Put every line of the material below into a Markdown table, skipping blank lines. Use the column names "Row" for the row number and "Entry" for the line.

[Location data for words and elements]
<<<<

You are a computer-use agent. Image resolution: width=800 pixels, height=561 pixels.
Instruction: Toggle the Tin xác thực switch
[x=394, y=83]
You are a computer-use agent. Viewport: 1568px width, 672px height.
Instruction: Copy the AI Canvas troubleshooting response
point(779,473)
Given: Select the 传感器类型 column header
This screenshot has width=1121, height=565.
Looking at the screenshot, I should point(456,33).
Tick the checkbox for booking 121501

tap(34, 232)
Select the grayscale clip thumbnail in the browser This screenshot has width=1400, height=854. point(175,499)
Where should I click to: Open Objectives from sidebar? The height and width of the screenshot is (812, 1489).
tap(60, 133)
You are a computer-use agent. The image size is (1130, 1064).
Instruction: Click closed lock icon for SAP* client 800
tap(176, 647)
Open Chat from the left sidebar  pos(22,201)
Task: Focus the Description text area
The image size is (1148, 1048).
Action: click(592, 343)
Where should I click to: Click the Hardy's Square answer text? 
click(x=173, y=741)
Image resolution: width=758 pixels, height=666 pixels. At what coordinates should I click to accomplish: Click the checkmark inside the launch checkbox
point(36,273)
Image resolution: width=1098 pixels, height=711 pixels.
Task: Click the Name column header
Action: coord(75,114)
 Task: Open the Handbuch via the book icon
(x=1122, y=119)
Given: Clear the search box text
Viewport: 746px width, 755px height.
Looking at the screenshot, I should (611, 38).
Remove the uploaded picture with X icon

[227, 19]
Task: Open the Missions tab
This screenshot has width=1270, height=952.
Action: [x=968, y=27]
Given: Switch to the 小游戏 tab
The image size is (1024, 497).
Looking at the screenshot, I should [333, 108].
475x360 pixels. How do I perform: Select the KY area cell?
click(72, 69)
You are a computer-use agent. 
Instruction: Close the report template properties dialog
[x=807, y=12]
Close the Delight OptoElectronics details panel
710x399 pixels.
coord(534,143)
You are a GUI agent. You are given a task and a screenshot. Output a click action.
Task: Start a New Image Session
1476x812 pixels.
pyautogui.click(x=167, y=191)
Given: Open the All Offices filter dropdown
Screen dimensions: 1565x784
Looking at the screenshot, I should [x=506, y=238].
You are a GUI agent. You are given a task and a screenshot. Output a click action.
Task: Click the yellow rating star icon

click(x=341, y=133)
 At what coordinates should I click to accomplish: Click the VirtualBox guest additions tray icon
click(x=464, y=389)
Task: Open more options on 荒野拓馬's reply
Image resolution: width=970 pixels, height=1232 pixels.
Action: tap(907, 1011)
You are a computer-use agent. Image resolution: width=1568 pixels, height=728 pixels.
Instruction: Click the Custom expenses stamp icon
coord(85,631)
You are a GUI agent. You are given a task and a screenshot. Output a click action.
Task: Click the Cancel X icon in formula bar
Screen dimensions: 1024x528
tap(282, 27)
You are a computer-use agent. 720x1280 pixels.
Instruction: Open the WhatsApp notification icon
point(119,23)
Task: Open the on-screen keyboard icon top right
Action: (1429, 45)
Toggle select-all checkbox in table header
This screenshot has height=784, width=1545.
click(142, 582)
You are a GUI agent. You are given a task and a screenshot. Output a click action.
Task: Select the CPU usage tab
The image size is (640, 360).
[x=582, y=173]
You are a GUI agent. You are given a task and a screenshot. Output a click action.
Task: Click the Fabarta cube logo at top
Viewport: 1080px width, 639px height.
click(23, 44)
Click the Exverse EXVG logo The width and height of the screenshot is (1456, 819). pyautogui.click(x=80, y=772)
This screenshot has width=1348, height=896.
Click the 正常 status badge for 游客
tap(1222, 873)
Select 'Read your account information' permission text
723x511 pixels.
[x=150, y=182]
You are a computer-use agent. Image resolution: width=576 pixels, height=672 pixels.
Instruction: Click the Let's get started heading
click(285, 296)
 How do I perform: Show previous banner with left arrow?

>>>>

__Reply to the task__
| Row | Entry |
|---|---|
| 1 | You are a computer-use agent. Image resolution: width=800 pixels, height=561 pixels. |
| 2 | Instruction: Toggle the Tin xác thực switch |
| 3 | [x=394, y=83] |
| 4 | You are a computer-use agent. Viewport: 1568px width, 672px height. |
| 5 | Instruction: Copy the AI Canvas troubleshooting response |
| 6 | point(779,473) |
| 7 | Given: Select the 传感器类型 column header |
| 8 | This screenshot has width=1121, height=565. |
| 9 | Looking at the screenshot, I should point(456,33). |
| 10 | Tick the checkbox for booking 121501 |
| 11 | tap(34, 232) |
| 12 | Select the grayscale clip thumbnail in the browser This screenshot has width=1400, height=854. point(175,499) |
| 13 | Where should I click to: Open Objectives from sidebar? The height and width of the screenshot is (812, 1489). |
| 14 | tap(60, 133) |
| 15 | You are a computer-use agent. The image size is (1130, 1064). |
| 16 | Instruction: Click closed lock icon for SAP* client 800 |
| 17 | tap(176, 647) |
| 18 | Open Chat from the left sidebar  pos(22,201) |
| 19 | Task: Focus the Description text area |
| 20 | The image size is (1148, 1048). |
| 21 | Action: click(592, 343) |
| 22 | Where should I click to: Click the Hardy's Square answer text?  |
| 23 | click(x=173, y=741) |
| 24 | Image resolution: width=758 pixels, height=666 pixels. At what coordinates should I click to accomplish: Click the checkmark inside the launch checkbox |
| 25 | point(36,273) |
| 26 | Image resolution: width=1098 pixels, height=711 pixels. |
| 27 | Task: Click the Name column header |
| 28 | Action: coord(75,114) |
| 29 |  Task: Open the Handbuch via the book icon |
| 30 | (x=1122, y=119) |
| 31 | Given: Clear the search box text |
| 32 | Viewport: 746px width, 755px height. |
| 33 | Looking at the screenshot, I should (611, 38). |
| 34 | Remove the uploaded picture with X icon |
| 35 | [227, 19] |
| 36 | Task: Open the Missions tab |
| 37 | This screenshot has width=1270, height=952. |
| 38 | Action: [x=968, y=27] |
| 39 | Given: Switch to the 小游戏 tab |
| 40 | The image size is (1024, 497). |
| 41 | Looking at the screenshot, I should [333, 108]. |
| 42 | 475x360 pixels. How do I perform: Select the KY area cell? |
| 43 | click(72, 69) |
| 44 | You are a computer-use agent.  |
| 45 | Instruction: Close the report template properties dialog |
| 46 | [x=807, y=12] |
| 47 | Close the Delight OptoElectronics details panel |
| 48 | 710x399 pixels. |
| 49 | coord(534,143) |
| 50 | You are a GUI agent. You are given a task and a screenshot. Output a click action. |
| 51 | Task: Start a New Image Session |
| 52 | 1476x812 pixels. |
| 53 | pyautogui.click(x=167, y=191) |
| 54 | Given: Open the All Offices filter dropdown |
| 55 | Screen dimensions: 1565x784 |
| 56 | Looking at the screenshot, I should [x=506, y=238]. |
| 57 | You are a GUI agent. You are given a task and a screenshot. Output a click action. |
| 58 | Task: Click the yellow rating star icon |
| 59 | click(x=341, y=133) |
| 60 |  At what coordinates should I click to accomplish: Click the VirtualBox guest additions tray icon |
| 61 | click(x=464, y=389) |
| 62 | Task: Open more options on 荒野拓馬's reply |
| 63 | Image resolution: width=970 pixels, height=1232 pixels. |
| 64 | Action: tap(907, 1011) |
| 65 | You are a computer-use agent. Image resolution: width=1568 pixels, height=728 pixels. |
| 66 | Instruction: Click the Custom expenses stamp icon |
| 67 | coord(85,631) |
| 68 | You are a GUI agent. You are given a task and a screenshot. Output a click action. |
| 69 | Task: Click the Cancel X icon in formula bar |
| 70 | Screen dimensions: 1024x528 |
| 71 | tap(282, 27) |
| 72 | You are a computer-use agent. 720x1280 pixels. |
| 73 | Instruction: Open the WhatsApp notification icon |
| 74 | point(119,23) |
| 75 | Task: Open the on-screen keyboard icon top right |
| 76 | Action: (1429, 45) |
| 77 | Toggle select-all checkbox in table header |
| 78 | This screenshot has height=784, width=1545. |
| 79 | click(142, 582) |
| 80 | You are a GUI agent. You are given a task and a screenshot. Output a click action. |
| 81 | Task: Select the CPU usage tab |
| 82 | The image size is (640, 360). |
| 83 | [x=582, y=173] |
| 84 | You are a GUI agent. You are given a task and a screenshot. Output a click action. |
| 85 | Task: Click the Fabarta cube logo at top |
| 86 | Viewport: 1080px width, 639px height. |
| 87 | click(23, 44) |
| 88 | Click the Exverse EXVG logo The width and height of the screenshot is (1456, 819). pyautogui.click(x=80, y=772) |
| 89 | This screenshot has width=1348, height=896. |
| 90 | Click the 正常 status badge for 游客 |
| 91 | tap(1222, 873) |
| 92 | Select 'Read your account information' permission text |
| 93 | 723x511 pixels. |
| 94 | [x=150, y=182] |
| 95 | You are a computer-use agent. Image resolution: width=576 pixels, height=672 pixels. |
| 96 | Instruction: Click the Let's get started heading |
| 97 | click(285, 296) |
| 98 |  How do I perform: Show previous banner with left arrow? |